28 de marzo 2003 - 00:00

Demasiado seria para los analistas

Demasiado seria para los analistas
Es larga, cae. Es corta, sube. En lugar de estar hablando de la relación entre la guerra y el comportamiento de las acciones, pareciera que la mayor parte de los analistas se entretiene hablando de algún otro tema, más bien adolescente. Como en esas comparaciones juveniles (e inútiles), lo que importa no es la longitud, sino lo que pasa antes, durante y una vez que acaban las cosas. Esto no quiere decir que los vaivenes de la guerra no afecten el ánimo de los inversores.
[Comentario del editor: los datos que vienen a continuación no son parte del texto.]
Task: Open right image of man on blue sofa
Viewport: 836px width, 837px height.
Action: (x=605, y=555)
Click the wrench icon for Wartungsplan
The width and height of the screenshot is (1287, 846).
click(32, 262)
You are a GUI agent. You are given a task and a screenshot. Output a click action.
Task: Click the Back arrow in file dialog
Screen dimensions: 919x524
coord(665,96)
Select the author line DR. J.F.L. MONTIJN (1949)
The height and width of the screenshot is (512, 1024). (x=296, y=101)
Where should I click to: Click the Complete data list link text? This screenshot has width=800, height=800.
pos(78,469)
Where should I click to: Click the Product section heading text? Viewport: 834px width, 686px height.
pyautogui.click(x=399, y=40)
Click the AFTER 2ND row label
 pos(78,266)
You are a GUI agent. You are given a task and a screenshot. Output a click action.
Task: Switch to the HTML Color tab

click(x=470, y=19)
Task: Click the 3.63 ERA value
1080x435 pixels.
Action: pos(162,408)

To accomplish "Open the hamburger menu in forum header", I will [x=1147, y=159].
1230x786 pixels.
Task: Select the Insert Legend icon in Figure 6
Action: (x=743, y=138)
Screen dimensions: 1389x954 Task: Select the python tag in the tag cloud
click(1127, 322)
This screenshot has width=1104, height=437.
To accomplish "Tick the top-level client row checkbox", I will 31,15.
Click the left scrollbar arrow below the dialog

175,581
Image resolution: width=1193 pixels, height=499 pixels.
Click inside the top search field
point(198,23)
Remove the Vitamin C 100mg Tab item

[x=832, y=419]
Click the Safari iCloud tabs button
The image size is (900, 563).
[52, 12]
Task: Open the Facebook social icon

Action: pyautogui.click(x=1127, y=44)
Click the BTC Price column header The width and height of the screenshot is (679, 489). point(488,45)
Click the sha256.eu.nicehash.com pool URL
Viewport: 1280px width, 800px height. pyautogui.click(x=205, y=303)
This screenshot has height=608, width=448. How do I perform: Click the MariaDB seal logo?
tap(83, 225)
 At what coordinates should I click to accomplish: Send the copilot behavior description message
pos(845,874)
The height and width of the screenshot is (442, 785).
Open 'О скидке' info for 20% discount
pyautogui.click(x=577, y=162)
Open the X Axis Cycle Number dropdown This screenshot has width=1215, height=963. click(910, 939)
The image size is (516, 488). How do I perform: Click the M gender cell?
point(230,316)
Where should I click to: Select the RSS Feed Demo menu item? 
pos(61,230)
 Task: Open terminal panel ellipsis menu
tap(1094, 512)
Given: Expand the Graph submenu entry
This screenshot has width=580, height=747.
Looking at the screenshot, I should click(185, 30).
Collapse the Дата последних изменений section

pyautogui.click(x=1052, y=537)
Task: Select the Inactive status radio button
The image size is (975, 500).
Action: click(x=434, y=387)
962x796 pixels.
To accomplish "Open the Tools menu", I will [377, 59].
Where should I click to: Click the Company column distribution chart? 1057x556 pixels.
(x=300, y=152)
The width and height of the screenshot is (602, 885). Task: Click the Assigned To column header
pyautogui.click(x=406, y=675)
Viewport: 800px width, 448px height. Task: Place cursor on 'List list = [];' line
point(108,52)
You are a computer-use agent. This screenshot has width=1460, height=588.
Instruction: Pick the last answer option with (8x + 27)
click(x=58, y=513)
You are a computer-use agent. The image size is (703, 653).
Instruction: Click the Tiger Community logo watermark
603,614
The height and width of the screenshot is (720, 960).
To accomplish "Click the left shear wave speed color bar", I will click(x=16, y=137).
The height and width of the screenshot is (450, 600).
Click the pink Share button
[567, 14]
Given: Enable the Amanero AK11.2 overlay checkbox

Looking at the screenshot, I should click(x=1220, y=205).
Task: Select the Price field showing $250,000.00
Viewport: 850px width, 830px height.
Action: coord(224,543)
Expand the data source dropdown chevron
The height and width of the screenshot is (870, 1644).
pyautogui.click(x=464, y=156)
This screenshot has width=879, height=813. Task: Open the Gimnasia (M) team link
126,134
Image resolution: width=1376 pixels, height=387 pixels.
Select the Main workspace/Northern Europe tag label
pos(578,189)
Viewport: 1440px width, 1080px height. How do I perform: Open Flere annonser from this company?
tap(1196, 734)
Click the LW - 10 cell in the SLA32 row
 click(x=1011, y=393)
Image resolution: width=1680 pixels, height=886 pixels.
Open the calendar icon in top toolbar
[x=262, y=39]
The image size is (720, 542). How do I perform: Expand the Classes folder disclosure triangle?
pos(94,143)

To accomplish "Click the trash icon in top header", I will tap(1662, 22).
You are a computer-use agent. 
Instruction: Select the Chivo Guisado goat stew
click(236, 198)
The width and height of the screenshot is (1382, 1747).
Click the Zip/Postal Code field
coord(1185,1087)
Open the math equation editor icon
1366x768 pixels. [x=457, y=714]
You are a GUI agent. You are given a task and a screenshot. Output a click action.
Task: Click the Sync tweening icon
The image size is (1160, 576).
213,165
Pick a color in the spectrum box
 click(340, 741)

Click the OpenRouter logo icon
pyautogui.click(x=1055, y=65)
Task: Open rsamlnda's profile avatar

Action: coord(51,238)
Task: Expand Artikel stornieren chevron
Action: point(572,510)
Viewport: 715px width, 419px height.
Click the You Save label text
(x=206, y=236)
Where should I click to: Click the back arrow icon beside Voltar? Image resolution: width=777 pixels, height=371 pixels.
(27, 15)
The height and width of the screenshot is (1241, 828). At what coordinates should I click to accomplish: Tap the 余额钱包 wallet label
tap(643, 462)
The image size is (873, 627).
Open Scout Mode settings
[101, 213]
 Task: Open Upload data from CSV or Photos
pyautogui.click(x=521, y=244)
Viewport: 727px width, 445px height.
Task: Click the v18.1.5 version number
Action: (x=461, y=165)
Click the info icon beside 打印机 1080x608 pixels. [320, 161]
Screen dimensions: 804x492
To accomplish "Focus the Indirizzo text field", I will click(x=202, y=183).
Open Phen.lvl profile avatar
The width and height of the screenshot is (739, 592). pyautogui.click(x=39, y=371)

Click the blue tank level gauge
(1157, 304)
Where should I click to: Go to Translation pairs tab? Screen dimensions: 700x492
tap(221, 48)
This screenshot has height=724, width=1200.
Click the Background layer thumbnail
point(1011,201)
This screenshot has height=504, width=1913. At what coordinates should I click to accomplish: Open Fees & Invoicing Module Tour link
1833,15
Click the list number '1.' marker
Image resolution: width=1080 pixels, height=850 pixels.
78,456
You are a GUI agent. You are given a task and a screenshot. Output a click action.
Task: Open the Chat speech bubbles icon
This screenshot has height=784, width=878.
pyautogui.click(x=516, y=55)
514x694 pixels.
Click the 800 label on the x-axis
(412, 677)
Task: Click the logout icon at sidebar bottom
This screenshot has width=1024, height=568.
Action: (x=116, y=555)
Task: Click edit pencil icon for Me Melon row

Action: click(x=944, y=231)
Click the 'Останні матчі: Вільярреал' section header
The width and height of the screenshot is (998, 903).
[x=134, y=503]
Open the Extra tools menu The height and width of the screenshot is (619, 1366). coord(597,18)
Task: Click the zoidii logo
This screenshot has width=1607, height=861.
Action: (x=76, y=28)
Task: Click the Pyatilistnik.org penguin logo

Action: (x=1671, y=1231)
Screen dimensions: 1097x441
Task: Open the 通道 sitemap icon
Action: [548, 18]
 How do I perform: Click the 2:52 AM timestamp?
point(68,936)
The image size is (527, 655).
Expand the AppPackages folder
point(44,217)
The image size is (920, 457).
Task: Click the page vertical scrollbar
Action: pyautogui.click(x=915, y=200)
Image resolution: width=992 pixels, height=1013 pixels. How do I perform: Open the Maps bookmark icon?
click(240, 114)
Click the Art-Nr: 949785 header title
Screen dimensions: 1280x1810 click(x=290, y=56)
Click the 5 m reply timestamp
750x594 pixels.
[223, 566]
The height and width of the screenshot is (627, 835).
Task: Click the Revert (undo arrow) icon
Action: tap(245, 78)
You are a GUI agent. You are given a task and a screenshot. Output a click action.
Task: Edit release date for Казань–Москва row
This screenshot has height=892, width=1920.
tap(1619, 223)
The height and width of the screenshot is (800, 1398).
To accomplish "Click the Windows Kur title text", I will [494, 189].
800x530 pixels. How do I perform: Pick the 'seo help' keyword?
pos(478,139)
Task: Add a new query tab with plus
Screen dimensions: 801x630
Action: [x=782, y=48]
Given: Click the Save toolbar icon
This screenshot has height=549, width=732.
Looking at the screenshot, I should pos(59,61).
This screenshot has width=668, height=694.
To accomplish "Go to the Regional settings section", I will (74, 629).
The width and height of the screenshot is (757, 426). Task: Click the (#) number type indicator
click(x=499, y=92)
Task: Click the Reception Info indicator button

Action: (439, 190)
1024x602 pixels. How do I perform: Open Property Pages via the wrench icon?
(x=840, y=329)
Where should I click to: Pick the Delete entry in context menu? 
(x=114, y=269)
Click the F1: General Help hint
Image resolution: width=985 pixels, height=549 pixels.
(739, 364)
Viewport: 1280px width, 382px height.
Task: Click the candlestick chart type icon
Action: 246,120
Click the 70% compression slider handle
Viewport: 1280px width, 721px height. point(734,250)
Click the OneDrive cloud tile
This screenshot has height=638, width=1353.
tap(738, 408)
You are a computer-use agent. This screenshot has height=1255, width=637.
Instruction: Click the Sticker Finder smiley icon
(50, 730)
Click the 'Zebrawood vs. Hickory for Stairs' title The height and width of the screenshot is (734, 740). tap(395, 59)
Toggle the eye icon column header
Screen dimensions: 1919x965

Pero de ahí a que ésta sea la única explicación, es el disparate favorito de quienes apuestan a un rally, sabiendo que ni la economía ni la realidad empresarial lo justifican y que sólo una victoria aplastante de la coalición podría cambiar el ánimo de los inversores. Con lo peor del día en la primera media hora de operaciones (el Dow -1,53%), los comentarios se concentraron en la "mala nueva" del incremento de tropas para el Golfo y la fuerte resistencia que están haciendo los iraquíes en distintas ciudades. La falta de noticias graves y las palabras de aliento de Bush y Blair se usaron como catalizador de una recuperación que alcanzaba su máximo poco después de las dos de la tarde, cuando el Dow ganaba 0,26% (los "más veteranos" hablaron sobre los rumores de que se había disparado una importante orden "programada" y de la aparición de "pescadores oportunistas" atrás de ella). Una hora más tarde y sin otras nuevas, los precios volvían a ceder y cuando sonaba la campana, el Promedio Industrial quedaba en 8.201,45 puntos, retrocediendo 0,35%. Si algo sugiere una variación tan pequeña, es que no se apostó ni a la victoria ni a la derrota, y que la guerra es algo demasiado serio como para que los analistas la usen como excusa por su falta de entendimiento.